Among the 143 glutinous rice accessions, there were 70 indica and 73 japoncia (Table S1, Fig.1B), suggesting broad genetic variation of trait occurred in indica and japonica. To study the underlying external factors affecting glutinous differentiation, the geographic distribution of accessions with different glutinous traits was investigated. The vast majority of glutinous rice accessions are distributed in SEA, SER and EAR with 75, 31 and 19 accessions, respectively (Fig.1C). In contrast, non-glutinous rice, as a major endosperm type, was widely distributed in the whole rice growing area (Fig.1D). This geographic distribution was in consistence with previous research that reported the artificial selection of glutinous rice in Southeast Asia [11, 29]. Taken together, these results suggested that there were large genetic differentiation among glutinous rice accessions, although they were relatively geographically concentrated.
Identification of waxy trait QTLs by GWAS
Under linear mixed model (LMM) with kinship matrix (K) and top three PCs (Q), GWAS was performed to study the genetic basis of endosperm types. Quantile-quantile (Q-Q) plot showed that LMM efficiently controlled population structure and relationships as there was no inflated P values and a majority (95%) of markers exhibited P value equal to or lower than the expected with accordance to null hypothesis (Fig.2A, B and C). Finally, a total 3,338 SNPs located in 399 annotated genes (including gene region and 2 kb promoter region) were identified to associate with endosperm type with threshold of –log(P) = 5.6 (Table S2). Taking into account the large genetic differences between the glutinous accessions of japonica and indica (Fig.1A and B), we further conducted GWAS of indica and japonica to explore subpopulation-specific waxy genes. According to the above criteria, a total of 2,670 and 1,034 associated SNPs were identified in indica and japonica, located in 262 and 157 annotated genes, respectively (Fig.2 B and C, Table S2). The GWAS detection efficiency of the whole panel was higher, and the most associated sites were found (Table S2). By comparing GWAS results of three populations, 1,424 significant SNPs (53.3%) of indica and 546 significant SNPs (70.3%) of japonica could be detected in the whole panel (Table S2). Interestingly, a certain degree of significant loci was detected simultaneously among the whole panel and subpopulations, including 244 common SNPs located in 32 annotated genes (Fig.2D and E, Table S3), indicating that these genes were important and have conserved gene response for endosperm type between subpopulation.

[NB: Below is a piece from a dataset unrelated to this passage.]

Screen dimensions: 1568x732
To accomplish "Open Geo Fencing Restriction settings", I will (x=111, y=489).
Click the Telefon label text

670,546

Exploration of candidates for endosperm type in rice
The real genes related to rice endosperm type were required to be adequately expressed in seeds at grain filling stage such as OsAGPL2, Wx and OsSSIIIa (Fig.S1). To further screen candidate genes for endosperm types in QTL regions, we firstly analyzed the expression level of candidate genes in rice seeds at two periods (7-8 and 10-14 days after flowering) of seeds development in rice. Among them, 127 of 399 candidates in whole rice panel, 81 of 262 candidates in indica, and 48 of 156 candidates in japonica showed moderate expression at least one period (FPKM and RPKM > 10) (Table S4). To further verify the reliability of combined analysis of GWAS, and expression level, the comparison between GWAS detected candidate genes and the known waxy genes was performed. Three starch synthesis-related genes, Wx (LOC_Os06g04200), SSG6 (LOC_Os06g03990) and OsSSIIa (LOC_Os06g12450) were detected among three populations, respectively. As Manhattan plots showed, these known genes showed top signals in whole rice panel and subpopulations (Figure3A, B and C). Meanwhile, OsSSI (LOC_Os06g06560) showed association with endosperm types in the GWAS results of whole rice panel (Fig.3D). According to the functional reports of these genes, these genes are involved in starch synthesis, Wx is well known gene responsible for controlling amylose synthesis, and its multiple alleles had been identified [30-34].The other three genes affect the morphology and amylose content of starch [35-37].The comparison of the GWAS results and known genes indicated that the GWAS results for endosperm type were credible, the four known genes were key loci for natural variations of rice endosperm type.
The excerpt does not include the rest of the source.